La jeune peinture belge
Tijdens de tweede wereldoorlog valt de bloeiende kunst van voor de oorlog ten prooi aan een kortzichtige en eenzijdige visie. De artistieke activiteiten komen op een laag pitje te staan en musea sluiten hun deuren. De kunst van de propaganda is de enige nog toegelaten kunstvorm tijdens de Duitse overheersing.

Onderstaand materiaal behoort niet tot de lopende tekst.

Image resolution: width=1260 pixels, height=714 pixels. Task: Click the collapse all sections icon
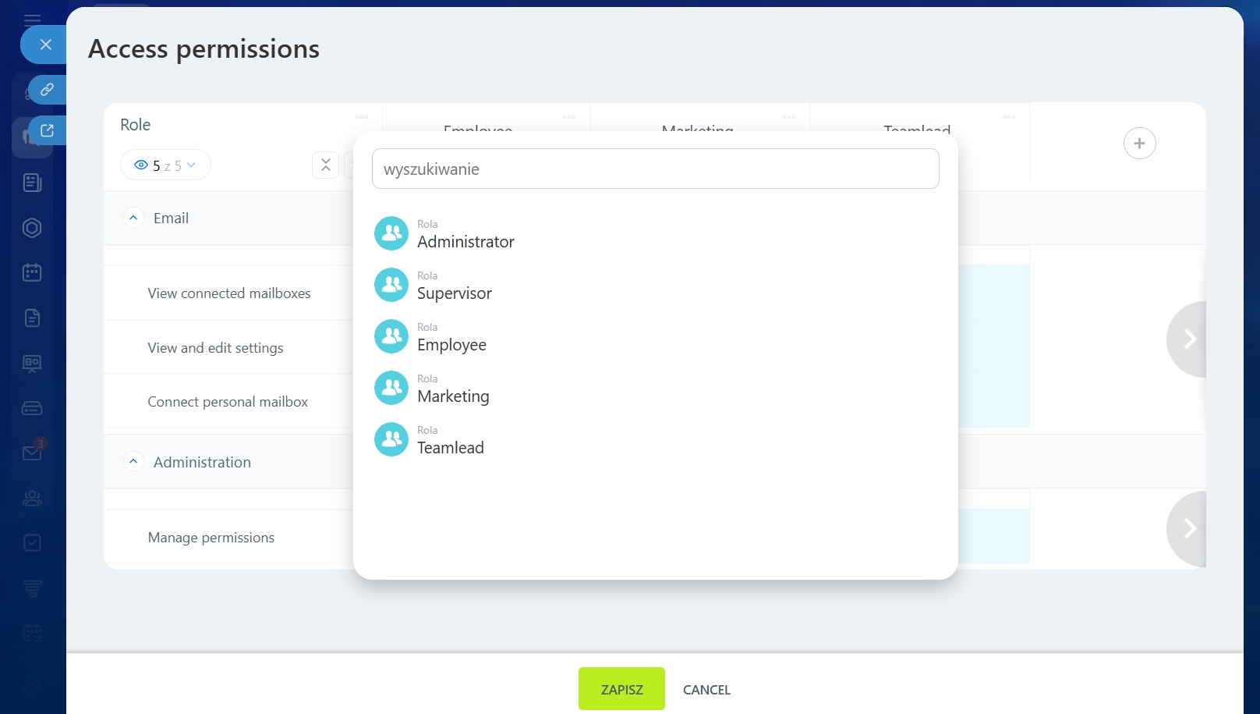326,165
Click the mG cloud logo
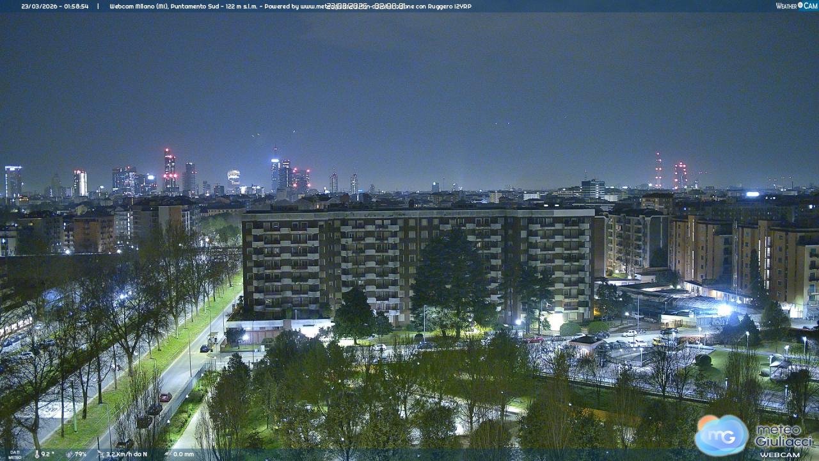Screen dimensions: 819x461 click(x=722, y=435)
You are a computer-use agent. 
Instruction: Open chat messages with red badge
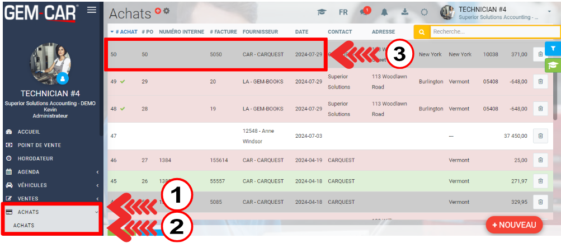tap(365, 12)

Vlak na de oorlog, als om de herwonnen vrijheid te vieren, richten enkele kunstenaars waaronder ook Louis Van Lint, Gaston Bertrand of Anne Bonnet een groep op, 'la Jeune Peinture Belge'. Deze kunstenaarsgroep voelt zich heen en weer geslingerd tussen enerzijds een vreugdegevoel omdat de oorlog voorbij is maar anderzijds is er ook de bezorgdheid als gevolg van de koude oorlog. De groep getroost zich de moeite niet om een manifest te schrijven want hun doel bestaat er allerminst in om zich vast te ketenen aan theoretische opvattingen. Integendeel, de vrijheid van uitdrukking staat centraal bij hun creaties. Door deze denkwijze stevenen we in rechte lijn af op de abstractie. De groep was geen lang leven beschoren, de beginselen van la Jeune Peinture Belge zouden later overgenomen en verder doorgedreven worden door een andere stroming, de CoBrA-beweging.